My favourite piece of wisdom from the permacomputing community is the honest admission that a mere mortal cannot build something on their own as complex as an operating system or browser engine. As such, no single person could ever fully understand them. In a civilizational collapse scenario, these technologies would probably be "lost," as we would collectively lack the capacity to reproduce them.

At the same time, we live in a world historic moment where a single person can create a fairly elaborate piece of software all on their own; certainly one complicated enough that they wouldn't otherwise be able to produce it without assistance. Whether or not generative AI makes good, well-designed software, it can make a lot of software. And with this there's a defence of vibe coding I've heard a few times: A sole maintainer could never build software this complex. It's too much to ask of a single person.

I find this thinking a little disappointing. Generative AI has a way of promoting social isolation. While one person might not be able to make something sufficiently complex to tackle high-technology problems, perhaps ten people could.¹ If they're all working on the same vibe-coded solo projects in parallel, then they have ten times the externalities with none of the benefits.

I feel like now more than ever, we need to work together to build software.

And it's hard to avoid the fact that most software projects kind of suck. The typical FOSS project feels more like a small intellectual fiefdom than a "community" in any meaningful sense. I think this is sort of a natural outgrowth of the fact that most of these projects start as solo-projects. People want to help out, but they have to go through the maintainer. They have to be done the way the maintainer wants them to be done. You have to face criticism for your work in the form of PR review. If you have an opinion on how something should work, you need to persuade those with more power than you. Whereas most of us are doing this free labour for fun, this isn't exactly fun.

I think we as computer people have collectively got a lot of learning to do on how to better foster community. But at the same time, it's worth interrogating why I feel so much better about working on solo projects than working with others. Sure, part of it is that it's nice to feel in control, but why is it so important to feel in control? I think editing Wikipedia has forced me to reckon with this a little. You can spend a ton of time working on an article, to the point that it truly feels like "your" writing, but it isn't. Others can come and chop it up. Maybe you don't like how they changed it. Maybe they have a policy reason for their changes. Maybe they don't. In any case, there is a larger project you are working in service of, and you need to be willing to respect that. That feeling of community should replace the feeling of being in control.

In this world-historic moment of vibe-coded high technology, GitHub is littered with terrifyingly elaborate projects that have only ever been experienced by a single person. 100k lines of code. 400 pages of documentation. Zero stars. It feels a bit like a ghost town.

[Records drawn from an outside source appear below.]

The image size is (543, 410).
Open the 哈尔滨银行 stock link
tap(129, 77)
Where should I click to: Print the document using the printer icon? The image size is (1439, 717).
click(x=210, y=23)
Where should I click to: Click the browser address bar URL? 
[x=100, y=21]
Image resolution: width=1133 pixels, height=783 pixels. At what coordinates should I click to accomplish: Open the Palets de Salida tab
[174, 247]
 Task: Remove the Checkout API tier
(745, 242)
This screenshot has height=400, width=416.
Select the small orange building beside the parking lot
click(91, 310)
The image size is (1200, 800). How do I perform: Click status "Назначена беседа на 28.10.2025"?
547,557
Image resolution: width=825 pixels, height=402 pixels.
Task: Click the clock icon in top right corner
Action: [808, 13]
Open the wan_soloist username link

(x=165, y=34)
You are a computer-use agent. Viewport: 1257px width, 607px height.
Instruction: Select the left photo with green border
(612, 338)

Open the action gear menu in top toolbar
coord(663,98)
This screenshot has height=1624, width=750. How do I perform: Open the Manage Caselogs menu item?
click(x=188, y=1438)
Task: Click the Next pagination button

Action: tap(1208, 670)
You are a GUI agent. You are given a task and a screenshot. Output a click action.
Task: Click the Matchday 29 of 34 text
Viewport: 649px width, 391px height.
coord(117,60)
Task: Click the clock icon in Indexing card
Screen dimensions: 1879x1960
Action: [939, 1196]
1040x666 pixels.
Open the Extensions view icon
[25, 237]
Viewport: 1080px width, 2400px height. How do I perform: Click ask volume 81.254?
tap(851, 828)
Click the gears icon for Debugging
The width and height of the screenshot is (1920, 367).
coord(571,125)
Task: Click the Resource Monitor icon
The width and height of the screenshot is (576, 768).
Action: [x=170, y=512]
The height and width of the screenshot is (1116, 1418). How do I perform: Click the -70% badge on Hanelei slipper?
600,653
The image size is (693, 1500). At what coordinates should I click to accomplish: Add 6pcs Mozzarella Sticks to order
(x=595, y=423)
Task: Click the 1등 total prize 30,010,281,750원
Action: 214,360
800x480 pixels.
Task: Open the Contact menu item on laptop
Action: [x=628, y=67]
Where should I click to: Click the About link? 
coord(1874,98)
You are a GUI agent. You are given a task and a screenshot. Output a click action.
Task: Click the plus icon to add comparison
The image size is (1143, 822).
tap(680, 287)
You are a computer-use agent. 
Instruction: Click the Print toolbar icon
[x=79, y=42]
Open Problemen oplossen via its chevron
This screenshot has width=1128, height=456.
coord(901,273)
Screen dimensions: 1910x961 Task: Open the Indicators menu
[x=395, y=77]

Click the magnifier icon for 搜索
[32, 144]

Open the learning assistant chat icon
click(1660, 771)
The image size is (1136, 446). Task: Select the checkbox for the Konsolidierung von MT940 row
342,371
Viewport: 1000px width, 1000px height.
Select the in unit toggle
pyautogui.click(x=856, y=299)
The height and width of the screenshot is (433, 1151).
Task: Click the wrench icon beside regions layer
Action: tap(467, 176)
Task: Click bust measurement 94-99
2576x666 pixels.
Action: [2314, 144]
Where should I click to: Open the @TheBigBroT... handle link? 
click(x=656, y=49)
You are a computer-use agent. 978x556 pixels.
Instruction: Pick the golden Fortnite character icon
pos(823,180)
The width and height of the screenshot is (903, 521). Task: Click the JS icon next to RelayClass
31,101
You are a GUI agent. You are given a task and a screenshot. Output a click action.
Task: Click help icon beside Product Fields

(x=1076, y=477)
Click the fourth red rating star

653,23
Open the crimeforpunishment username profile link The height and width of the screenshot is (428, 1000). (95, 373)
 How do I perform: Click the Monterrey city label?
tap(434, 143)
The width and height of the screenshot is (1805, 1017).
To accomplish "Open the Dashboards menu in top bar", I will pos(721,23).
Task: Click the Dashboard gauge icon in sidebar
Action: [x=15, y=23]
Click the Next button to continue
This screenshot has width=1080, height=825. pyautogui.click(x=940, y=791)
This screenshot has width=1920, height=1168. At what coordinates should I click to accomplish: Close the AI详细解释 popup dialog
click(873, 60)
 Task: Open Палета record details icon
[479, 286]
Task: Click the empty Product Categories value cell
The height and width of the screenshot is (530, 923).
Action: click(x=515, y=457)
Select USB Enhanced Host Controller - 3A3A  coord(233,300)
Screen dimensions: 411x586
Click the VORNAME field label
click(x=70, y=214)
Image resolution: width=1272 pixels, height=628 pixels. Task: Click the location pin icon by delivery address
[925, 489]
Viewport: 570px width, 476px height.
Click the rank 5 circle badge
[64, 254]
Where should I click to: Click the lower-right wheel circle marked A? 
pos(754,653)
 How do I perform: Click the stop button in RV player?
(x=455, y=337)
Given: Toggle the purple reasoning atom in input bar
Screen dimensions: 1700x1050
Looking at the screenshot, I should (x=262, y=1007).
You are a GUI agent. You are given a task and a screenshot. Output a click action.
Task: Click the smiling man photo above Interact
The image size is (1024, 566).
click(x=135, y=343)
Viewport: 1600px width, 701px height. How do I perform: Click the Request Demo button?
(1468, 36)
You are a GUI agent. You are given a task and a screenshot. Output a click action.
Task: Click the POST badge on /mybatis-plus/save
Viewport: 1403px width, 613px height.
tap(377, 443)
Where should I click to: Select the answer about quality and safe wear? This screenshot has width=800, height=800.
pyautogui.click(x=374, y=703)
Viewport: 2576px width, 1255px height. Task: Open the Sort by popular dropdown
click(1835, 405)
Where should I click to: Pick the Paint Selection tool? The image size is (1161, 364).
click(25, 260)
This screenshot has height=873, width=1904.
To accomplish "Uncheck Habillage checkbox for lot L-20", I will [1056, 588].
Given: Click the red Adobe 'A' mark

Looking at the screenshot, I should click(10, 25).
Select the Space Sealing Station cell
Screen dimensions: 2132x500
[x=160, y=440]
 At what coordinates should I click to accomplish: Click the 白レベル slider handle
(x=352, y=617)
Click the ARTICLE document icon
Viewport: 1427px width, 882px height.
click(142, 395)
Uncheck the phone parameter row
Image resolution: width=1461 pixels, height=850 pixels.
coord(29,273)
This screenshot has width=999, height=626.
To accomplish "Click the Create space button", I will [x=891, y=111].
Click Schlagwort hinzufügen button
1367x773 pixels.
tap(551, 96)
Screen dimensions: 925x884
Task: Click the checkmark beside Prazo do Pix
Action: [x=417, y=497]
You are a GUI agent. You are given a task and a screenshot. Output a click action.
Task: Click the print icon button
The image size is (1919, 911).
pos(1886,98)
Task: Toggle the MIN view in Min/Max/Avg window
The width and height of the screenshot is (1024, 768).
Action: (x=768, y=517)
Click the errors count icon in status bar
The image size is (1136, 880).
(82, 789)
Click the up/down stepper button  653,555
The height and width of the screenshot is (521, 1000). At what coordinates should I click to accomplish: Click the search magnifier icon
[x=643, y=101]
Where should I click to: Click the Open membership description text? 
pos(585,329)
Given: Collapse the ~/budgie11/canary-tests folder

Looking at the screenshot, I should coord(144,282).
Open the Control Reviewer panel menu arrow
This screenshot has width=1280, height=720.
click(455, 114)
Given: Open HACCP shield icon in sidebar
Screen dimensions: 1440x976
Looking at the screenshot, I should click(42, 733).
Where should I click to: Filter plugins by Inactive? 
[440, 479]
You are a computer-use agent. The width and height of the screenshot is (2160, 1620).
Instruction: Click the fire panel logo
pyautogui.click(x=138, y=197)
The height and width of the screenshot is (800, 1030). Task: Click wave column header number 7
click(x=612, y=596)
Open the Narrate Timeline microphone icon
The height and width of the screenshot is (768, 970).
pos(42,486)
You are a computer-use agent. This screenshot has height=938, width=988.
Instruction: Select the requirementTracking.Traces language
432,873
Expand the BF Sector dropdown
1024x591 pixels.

As an occasional reader of hot network posts on Stack Exchange while procrastinating, over the weekend I was reading through a few Q&A posts on the subject of crankery. This answer had some thoughts that I think are pertinent:

Here is a brand new mathematical theory I have invented just now (in the last 30 seconds):

A Gobleflump is a set together with a ternary operation Star(a,b,c), and a binary operation Spade(a,b) satisfying Star(Spade(a,b),Spade(c,d),Spade(e,f)) = Spade(Star(a,b,c),Star(d,e,f)).

I could now devote my life to the study of Gobleflumps. I could publish papers about extremely regular gobleflumps, and the equivalence between hyperconvex gobleflumps and hypoconvex grendleflops. This might all be legitimate, correct mathematics.

No one will ever care about my life's work, or probably even read it, unless it makes some connection to existing mathematical theory, illuminates why something disconnected from the theory works the way it does, or solves some existing problem.

The reason is just that mathematics is a social activity.

If you're doing something merely for your own enjoyment, or to realize a very particular vision for your own interests, then it makes plenty of sense to work on something on your own. But if you're trying to solve a general problem or create something you want to bring into other people's lives, then I don't think it really makes sense to work on your own. In all likelihood, there's already plenty of people trying to accomplish the same thing, and they could use your help a lot more than Anthropic could use your money.

Footnotes

¹ For what it's worth, I think a better way to tackle high-technology problems is with low-technology. In any case I think the point still stands.